La emisión del decreto coincide con un impulso de las asociaciones religiosas nacionales del protestantismo, el catolicismo, el taoísmo, el budismo y el islamismo, controladas por el gobierno, para exigir a todos los creyentes que estudien temas como las historias del PCCh, la República Popular China y el socialismo, con motivo del centenario del PCCh en julio.
Se espera que el decreto restrinja aún más la religión en China, que la Comisión Estadounidense para la Libertad Religiosa Internacional (USCIRF), en su informe anual 2021 publicado el miércoles, un «país de especial preocupación» por las violaciones sistemáticas, persistentes y graves de la libertad religiosa. El informe pide al gobierno estadounidense que no envíe funcionarios a los Juegos Olímpicos de Invierno de Pekín 2022 si continúa la represión de la libertad religiosa por parte del gobierno chino.
El USCIRF dijo que el esfuerzo de sinicización se dirige particularmente a cristianos, musulmanes y budistas tibetanos porque el gobierno chino cree que estos grupos mantienen conexiones con el extranjero. El USCIRF informó del uso continuado por parte del gobierno chino de tecnología avanzada para vigilar, rastrear y controlar a las minorías religiosas, como los uigures musulmanes.
Nury Turkel, un abogado uigur-estadounidense que fue nombrado por la presidenta de la Cámara de Representantes, Nancy Pelosi, en mayo de 2020 para la comisión del USCIRF, dijo a VOA Mandarín que el «Partido Comunista Chino percibe cualquier religión, específicamente el islam y el cristianismo, como algo desleal al partido y también ve estas prácticas religiosas, los practicantes religiosos, como una fuente de inestabilidad potencial. Para el Partido Comunista, la estabilidad es una preocupación primordial».

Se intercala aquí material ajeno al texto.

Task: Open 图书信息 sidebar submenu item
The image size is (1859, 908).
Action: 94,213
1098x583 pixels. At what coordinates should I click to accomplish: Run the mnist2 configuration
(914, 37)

Prácticas controladas por el Estado
En el pasado, Turkel dijo que al USCIRF le preocupaba que China interfiriera en las prácticas religiosas personales, «pero ahora lo están cambiando, de prácticas religiosas gestionadas por el Estado a prácticas religiosas criminalizadas o controladas por el Estado».
Turkel dijo que la sinicización «se ha acelerado, intensificado, por lo que el gobierno chino, el Partido Comunista de China, [está] difundiendo su propia ideología, intentando sustituirla como religión por encima de las otras prácticas religiosas tradicionales que los ciudadanos chinos han estado practicando durante siglos, si no durante miles de años».
Fenggang Yang, profesor de sociología de la Universidad de Purdue que supervisa el Centro de Religión y Oriente Global, dijo que la política religiosa de China ha cambiado significativamente en los últimos dos o tres años para limitar aún más la libertad de los profesionales religiosos.
«En principio, el Partido Comunista Chino se adhiere al marxismo-leninismo, que incluye el ateísmo», dijo Yang a VOA Mandarín. «Hay problemas lógicos cuando las autoridades chinas exigen que los profesionales religiosos abracen el Partido Comunista y el ateísmo para su liderazgo o dominio».
Yang dijo que cualquier religión que se introduzca en un nuevo país se adaptará al sistema sociopolítico y a la cultura locales, pero que en China la gente debe tener cuidado de que la religión sea manipulada por el PCC como una herramienta para promover sus propios fines.
Xu, que ha sido juzgado, detenido y se le ha denegado la pensión estatal a causa de su fe, dijo que los profesionales religiosos y los creyentes «no tienen miedo a las medidas represivas. … Seguiremos siendo capaces de servir al Señor, y tenemos mucha confianza en ello».